#### ENTRIES SUPPLIED:
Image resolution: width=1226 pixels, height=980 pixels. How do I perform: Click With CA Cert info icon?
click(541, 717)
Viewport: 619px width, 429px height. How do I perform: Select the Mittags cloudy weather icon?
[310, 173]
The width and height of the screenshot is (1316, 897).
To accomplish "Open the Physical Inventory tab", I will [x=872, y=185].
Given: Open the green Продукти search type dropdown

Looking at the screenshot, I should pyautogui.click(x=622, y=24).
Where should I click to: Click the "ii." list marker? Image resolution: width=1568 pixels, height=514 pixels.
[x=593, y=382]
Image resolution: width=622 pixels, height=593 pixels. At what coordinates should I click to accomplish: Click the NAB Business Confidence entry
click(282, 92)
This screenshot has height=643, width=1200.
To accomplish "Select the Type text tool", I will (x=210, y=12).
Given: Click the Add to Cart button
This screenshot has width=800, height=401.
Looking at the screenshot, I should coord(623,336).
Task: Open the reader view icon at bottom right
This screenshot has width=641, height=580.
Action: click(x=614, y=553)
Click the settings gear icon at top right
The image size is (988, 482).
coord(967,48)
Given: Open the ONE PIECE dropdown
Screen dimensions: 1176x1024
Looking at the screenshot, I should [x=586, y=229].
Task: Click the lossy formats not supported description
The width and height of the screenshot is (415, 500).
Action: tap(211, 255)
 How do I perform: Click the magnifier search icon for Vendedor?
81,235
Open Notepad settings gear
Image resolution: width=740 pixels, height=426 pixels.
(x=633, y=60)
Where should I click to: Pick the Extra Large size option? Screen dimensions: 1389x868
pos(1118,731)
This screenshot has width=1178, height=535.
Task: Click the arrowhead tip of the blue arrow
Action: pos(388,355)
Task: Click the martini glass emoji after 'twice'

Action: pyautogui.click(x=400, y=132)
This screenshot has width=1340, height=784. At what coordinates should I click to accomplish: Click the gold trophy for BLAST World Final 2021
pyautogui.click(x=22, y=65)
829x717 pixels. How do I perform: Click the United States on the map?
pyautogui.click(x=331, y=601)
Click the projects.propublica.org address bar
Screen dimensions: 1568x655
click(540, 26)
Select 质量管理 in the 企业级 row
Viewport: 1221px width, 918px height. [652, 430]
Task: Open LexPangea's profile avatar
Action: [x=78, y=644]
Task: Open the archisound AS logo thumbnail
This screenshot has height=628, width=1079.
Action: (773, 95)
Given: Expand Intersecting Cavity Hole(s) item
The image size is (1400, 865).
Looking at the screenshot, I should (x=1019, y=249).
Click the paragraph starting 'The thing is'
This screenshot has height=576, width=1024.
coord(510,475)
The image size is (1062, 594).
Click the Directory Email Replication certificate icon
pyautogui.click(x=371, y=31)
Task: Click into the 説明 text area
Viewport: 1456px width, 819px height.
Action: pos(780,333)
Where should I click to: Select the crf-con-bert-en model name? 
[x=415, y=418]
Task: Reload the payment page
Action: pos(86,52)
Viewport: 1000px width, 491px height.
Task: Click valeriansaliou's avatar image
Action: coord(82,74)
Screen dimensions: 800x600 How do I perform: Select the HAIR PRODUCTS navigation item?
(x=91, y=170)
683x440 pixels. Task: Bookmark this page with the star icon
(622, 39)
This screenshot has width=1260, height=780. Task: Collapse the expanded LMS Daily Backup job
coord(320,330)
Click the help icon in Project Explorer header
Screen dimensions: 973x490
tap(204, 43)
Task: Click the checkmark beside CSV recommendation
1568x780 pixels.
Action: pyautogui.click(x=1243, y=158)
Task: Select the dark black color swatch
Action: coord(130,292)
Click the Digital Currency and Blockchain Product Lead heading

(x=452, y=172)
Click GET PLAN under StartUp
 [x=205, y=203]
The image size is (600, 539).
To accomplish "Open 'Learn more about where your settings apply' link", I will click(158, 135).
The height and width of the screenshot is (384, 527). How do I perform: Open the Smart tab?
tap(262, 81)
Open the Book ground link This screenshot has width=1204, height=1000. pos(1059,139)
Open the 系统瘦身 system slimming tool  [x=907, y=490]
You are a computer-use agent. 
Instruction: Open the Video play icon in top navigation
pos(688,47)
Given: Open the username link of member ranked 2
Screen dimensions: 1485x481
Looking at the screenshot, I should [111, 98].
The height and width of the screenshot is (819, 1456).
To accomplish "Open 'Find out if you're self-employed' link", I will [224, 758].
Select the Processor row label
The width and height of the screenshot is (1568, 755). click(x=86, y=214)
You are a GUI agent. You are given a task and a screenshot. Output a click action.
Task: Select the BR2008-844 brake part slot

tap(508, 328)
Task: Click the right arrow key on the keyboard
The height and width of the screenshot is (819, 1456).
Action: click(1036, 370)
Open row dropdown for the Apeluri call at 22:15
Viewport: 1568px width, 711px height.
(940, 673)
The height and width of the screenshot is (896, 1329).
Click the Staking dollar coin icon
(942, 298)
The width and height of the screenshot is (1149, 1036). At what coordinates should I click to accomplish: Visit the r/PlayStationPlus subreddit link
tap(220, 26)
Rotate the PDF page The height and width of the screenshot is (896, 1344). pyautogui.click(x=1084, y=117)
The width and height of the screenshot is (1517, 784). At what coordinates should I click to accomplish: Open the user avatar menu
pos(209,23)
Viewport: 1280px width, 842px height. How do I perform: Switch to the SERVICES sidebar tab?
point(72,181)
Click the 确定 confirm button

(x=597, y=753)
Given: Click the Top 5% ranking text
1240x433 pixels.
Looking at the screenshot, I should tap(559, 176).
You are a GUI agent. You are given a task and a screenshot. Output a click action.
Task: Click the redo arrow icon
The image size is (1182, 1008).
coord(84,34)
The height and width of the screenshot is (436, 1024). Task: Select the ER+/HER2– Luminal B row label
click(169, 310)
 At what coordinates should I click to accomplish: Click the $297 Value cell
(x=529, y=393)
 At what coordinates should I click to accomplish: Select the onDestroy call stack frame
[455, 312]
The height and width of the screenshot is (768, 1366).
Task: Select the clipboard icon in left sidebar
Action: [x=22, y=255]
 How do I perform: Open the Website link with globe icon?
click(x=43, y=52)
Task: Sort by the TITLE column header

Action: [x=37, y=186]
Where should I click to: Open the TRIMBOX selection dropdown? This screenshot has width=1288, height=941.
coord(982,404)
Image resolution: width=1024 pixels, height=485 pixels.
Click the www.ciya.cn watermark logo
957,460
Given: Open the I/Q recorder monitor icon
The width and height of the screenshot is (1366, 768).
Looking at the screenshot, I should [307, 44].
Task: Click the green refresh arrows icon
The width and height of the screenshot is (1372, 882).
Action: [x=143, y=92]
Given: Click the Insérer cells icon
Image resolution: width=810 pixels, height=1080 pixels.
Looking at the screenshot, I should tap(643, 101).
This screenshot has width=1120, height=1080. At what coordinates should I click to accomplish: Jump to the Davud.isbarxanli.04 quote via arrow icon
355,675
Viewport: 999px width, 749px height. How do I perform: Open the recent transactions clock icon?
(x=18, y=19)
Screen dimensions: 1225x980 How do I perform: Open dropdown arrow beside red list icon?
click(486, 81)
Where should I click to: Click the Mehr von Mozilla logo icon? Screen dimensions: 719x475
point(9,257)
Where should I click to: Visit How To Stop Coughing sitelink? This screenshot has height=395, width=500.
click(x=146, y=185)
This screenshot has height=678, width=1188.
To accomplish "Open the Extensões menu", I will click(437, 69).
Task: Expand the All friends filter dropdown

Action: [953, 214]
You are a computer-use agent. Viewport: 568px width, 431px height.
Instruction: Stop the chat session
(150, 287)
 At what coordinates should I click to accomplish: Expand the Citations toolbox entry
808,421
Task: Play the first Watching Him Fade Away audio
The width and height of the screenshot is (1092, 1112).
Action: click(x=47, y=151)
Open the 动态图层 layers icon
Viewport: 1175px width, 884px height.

#### YOUR TASK:
Quote the data above from the line containing "Click the Digital" to the line containing "Open the Book", inclusive, and stop.

#### RESPONSE BOX:
Click the Digital Currency and Blockchain Product Lead heading

(x=452, y=172)
Click GET PLAN under StartUp
 [x=205, y=203]
The image size is (600, 539).
To accomplish "Open 'Learn more about where your settings apply' link", I will click(158, 135).
The height and width of the screenshot is (384, 527). How do I perform: Open the Smart tab?
tap(262, 81)
Open the Book ground link This screenshot has width=1204, height=1000. pos(1059,139)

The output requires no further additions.